* [PASSAGE SHOWN]:
== == ==

Perhaps you’ve tuned into Sam Eilertsen’s Cocktail History podcast on iTunes, a show tracing the history of cocktails and their ingredients through storytelling and interviews with great cocktail historians like David Wondrich and New England historian Herb Andrews of History Channel fame. You can often find Sam hanging out at Fortnight Wine Bar in Providence, where he consults on their cocktail menu and occasionally tends bar.
Sam enlightens us with his favorite fall recipe, the Fortnight Fizz, featuring the golden triumvirate of apples—fresh Fuji apples, Calvados (apple brandy from the Normandy region of France) and Downeast Cider (an unfiltered and freshly pressed hard cider from Boston). Sam muddles the Fuji apple with lemon juice for tang and a touch of sugar to make a sweet-sour mash that’s enhanced by Angostura bitters, a warming whiff of spice.

== == ==

* [EXTRACTED INFORMATION]:
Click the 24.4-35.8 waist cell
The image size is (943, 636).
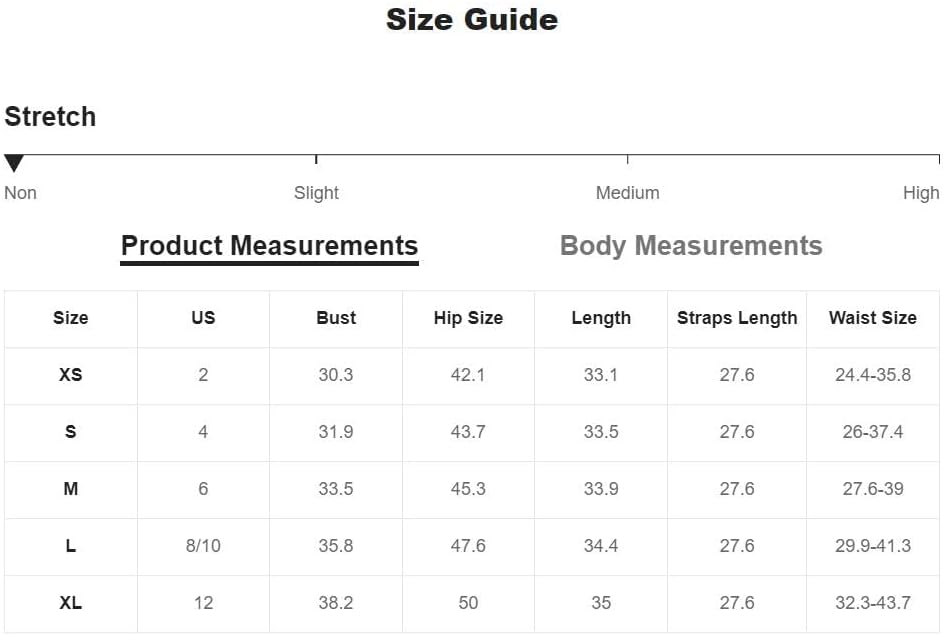873,375
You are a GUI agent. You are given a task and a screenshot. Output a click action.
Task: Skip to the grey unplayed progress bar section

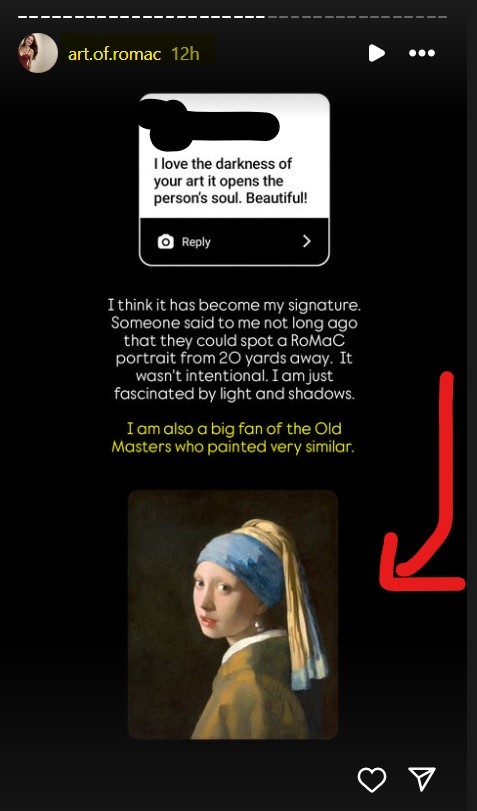click(357, 17)
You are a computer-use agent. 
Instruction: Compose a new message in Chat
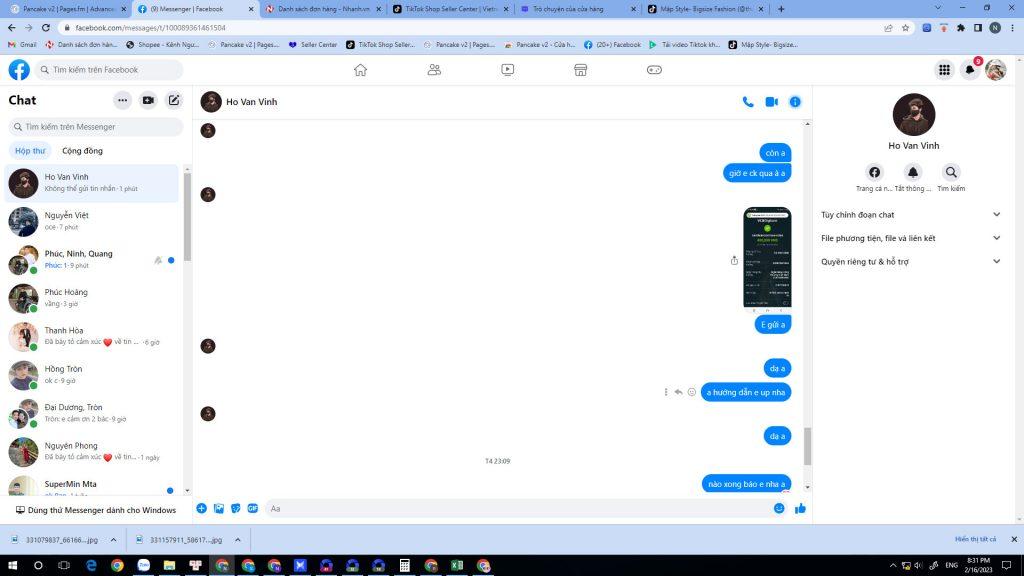174,100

== == ==

* [REQUIREMENT 1]:
In the Fortnight Fizz passage, what city is Downeast Cider from?
* [REQUIREMENT 2]:
Carry on the Fortnight Fizz passage, starting right after its final sentence.

* [REPLY 1]:
Downeast Cider is from Boston.

* [REPLY 2]:
The Calvados strikes a harmonious chord playing off the fresh green apple notes and is perked up with the playful sweet bubbles of hard cider. The whole thing is capped off with a dusting of fresh grated nutmeg—a spice, according to Sam, that was once worth its weight in gold. “It’s true, nutmeg was one of the most common garnishes in the drinks through the 19th century, but back in the Middle Ages nutmeg was thought to be the cure of the plague and other ‘incurable diseases,’ a valuable substance indeed!”
Sam muses that Columbus and Vasco da Gama sailed the New World in search of nutmeg. Irregardless, I can attest that the rousing addition of nutmeg to the Fortnight Fizz brings just enough spice to reel me in and keep me sipping.